Other players seemed OK with the requirement.

Full-field tee times from AT&T Pebble Beach Pro-Am

“I'll be back at Pebble in the next couple years and looking forward to it,” Tony Finau said. “Pebble’s a special place, a golf course that I think we all love. Great champions come off Pebble; it’s a place where you want to win.”

And a place where fans want to see winners, whether they’re golfers or movie stars or athletes.

The debut Pro-Am, a shortened 18-hole event won by Sam Snead, featured such celebs as Fred Astaire, Zeppo Marx and Clark Gable. Through the years, the amateur division has included likes of Clint Eastwood, Jack Lemmon and Bill Murray.

Murray returns to headline this year’s celebrity field. He won the pro-am portion with pro D.A. Points in 2011, his only title, famously telling the San Francisco Chronicle that he’d wished he’d dropped breadcrumbs every step of the way, “so I can find my way back.” Mostly, though, Murray has been known for his antics. Like him or not, there aren’t many dull moments with Murray, who has worn everything from an Elmer Fudd cap to a camouflage outfit, told jokes and hit exploding golf balls, and even once, in 1993, dragged an elderly woman into a bunker and danced with her before she lost her balance and crashed into the sand. (He later called then PGA Tour commissioner Deane Beman a “screwhead” after Beman denounced Murray’s behavior.)

Joining Murray this week are several staples, from actors Don Cheadle, Ray Romano and Alfonso Ribeiro, to former NFL players Steve Young, Larry Fitzgerald and Alex Smith, to musicians Huey Lewis, Darius Rucker, Jake Owen and Macklemore. Golf Channel reporter and former Miss America Kira K. Dixon will also make another appearance.

There are several new celebs, as well, including Dodgers star Mookie Betts, Bills quarterback Josh Allen, boxer Canelo Alvarez, U.S. soccer legend Mia Hamm and Eastwood’s son, Scott Eastwood, an actor and producer.

“There is always considerable excitement around the tournament but with the spectators and celebrities on hiatus last year, the buzz is even greater with their return for 2022,” John said. “It promises to be memorable for the players, fans, volunteers and the deserving charities that will benefit.”

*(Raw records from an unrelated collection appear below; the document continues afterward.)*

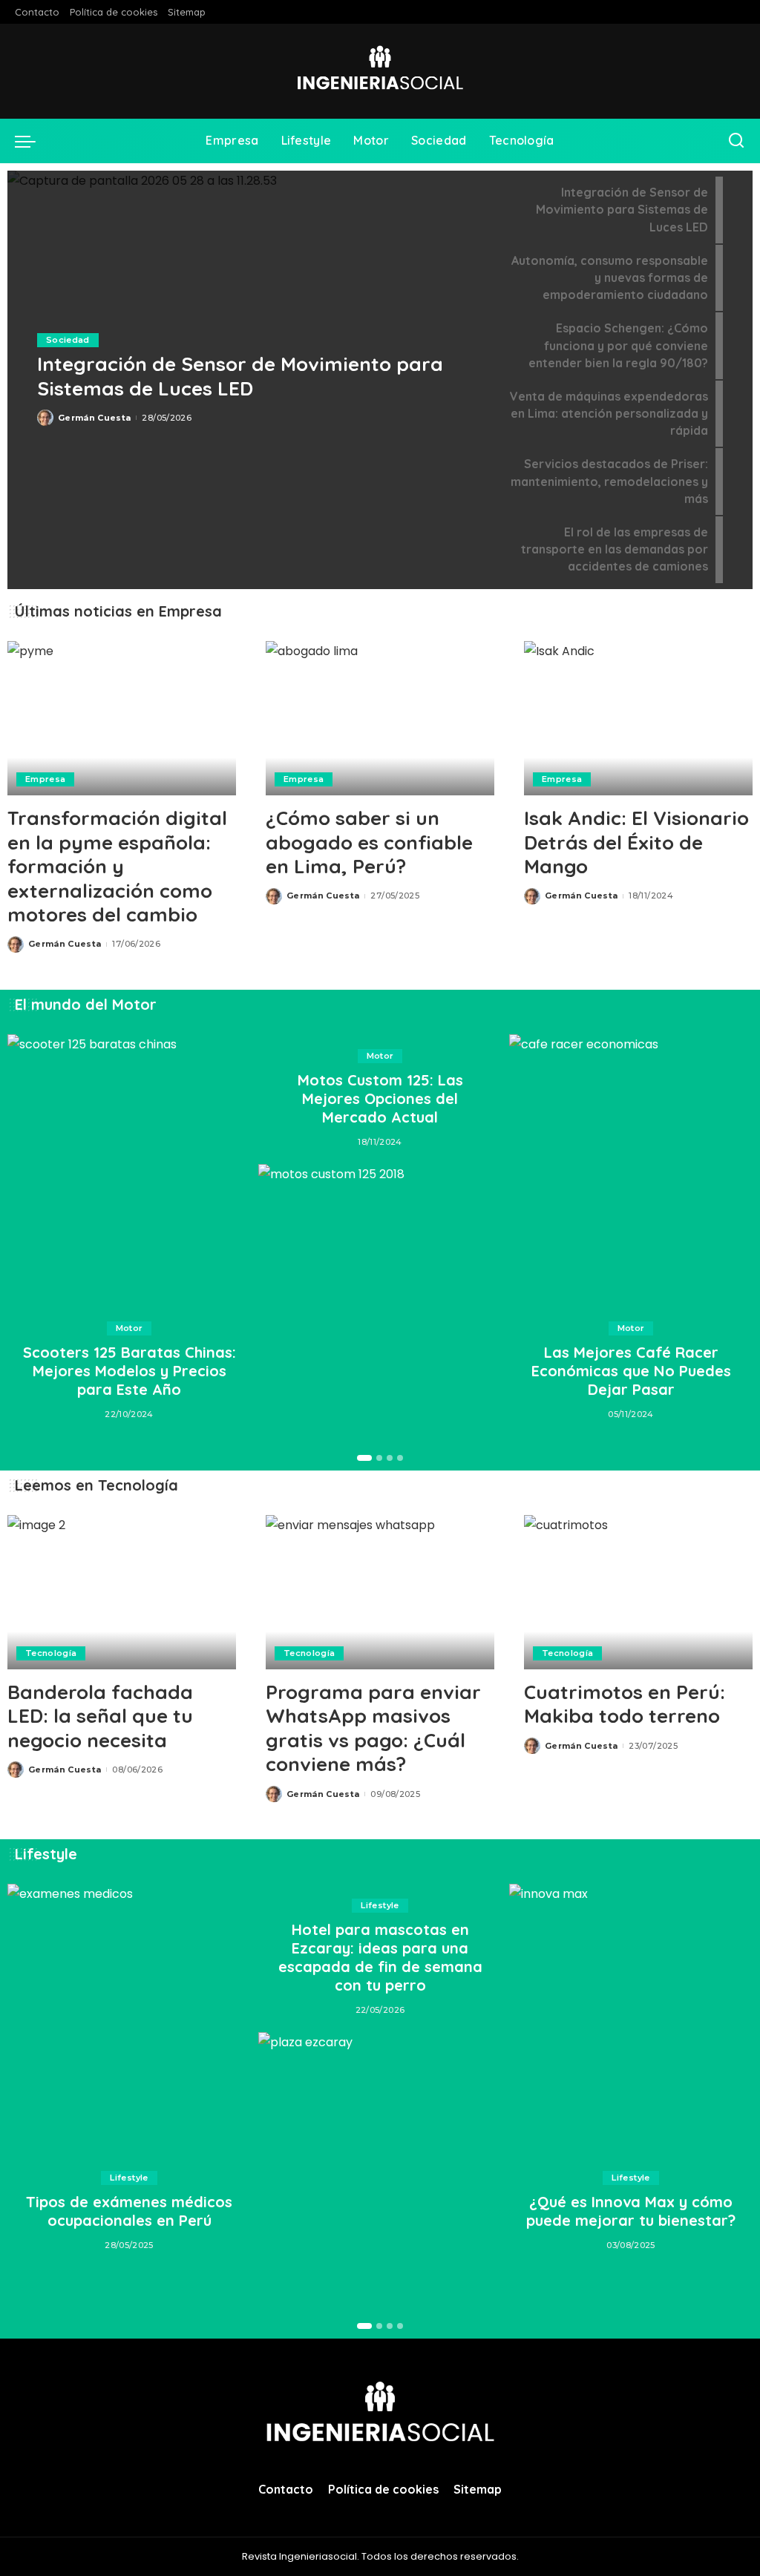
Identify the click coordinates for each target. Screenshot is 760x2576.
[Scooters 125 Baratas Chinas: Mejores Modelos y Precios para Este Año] (129, 1170)
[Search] (736, 141)
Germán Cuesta (94, 418)
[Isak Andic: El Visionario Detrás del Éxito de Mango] (638, 718)
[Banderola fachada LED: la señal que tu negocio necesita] (121, 1592)
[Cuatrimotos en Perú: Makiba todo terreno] (638, 1592)
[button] (364, 1458)
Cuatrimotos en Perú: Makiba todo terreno (624, 1704)
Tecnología (50, 1653)
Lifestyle (129, 2177)
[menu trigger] (32, 141)
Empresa (45, 779)
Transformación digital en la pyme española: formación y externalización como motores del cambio (117, 866)
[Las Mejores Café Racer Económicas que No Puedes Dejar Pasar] (631, 1170)
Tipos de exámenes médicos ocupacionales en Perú (129, 2211)
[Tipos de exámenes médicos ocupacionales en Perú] (129, 2020)
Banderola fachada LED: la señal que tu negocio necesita (100, 1716)
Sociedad (68, 340)
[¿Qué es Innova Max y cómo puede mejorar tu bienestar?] (631, 2020)
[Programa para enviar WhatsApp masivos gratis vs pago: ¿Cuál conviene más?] (380, 1592)
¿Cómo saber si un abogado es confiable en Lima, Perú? (369, 842)
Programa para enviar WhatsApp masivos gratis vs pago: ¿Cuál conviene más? (373, 1728)
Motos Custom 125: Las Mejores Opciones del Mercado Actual (380, 1098)
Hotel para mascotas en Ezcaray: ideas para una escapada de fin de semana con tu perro (380, 1957)
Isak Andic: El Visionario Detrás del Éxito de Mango (636, 842)
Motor (129, 1328)
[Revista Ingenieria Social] (380, 71)
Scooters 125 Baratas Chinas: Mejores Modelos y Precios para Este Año (129, 1371)
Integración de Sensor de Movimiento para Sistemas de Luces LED (240, 376)
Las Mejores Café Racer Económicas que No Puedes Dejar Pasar (631, 1371)
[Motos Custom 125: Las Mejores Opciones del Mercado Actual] (380, 1300)
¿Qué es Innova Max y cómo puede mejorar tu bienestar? (631, 2211)
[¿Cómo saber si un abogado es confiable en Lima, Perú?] (380, 718)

Last year’s event, even sans fans and amateurs, managed to raise more than $10 million for charity. This year, the expectation is over $14 million.

So, while many of the Tour’s best, in a concerning trend, won’t be making the annual pilgrimage to the Monterey Peninsula, the return of fans and celebrities should inject some energy back into the “Clambake” after a quiet year.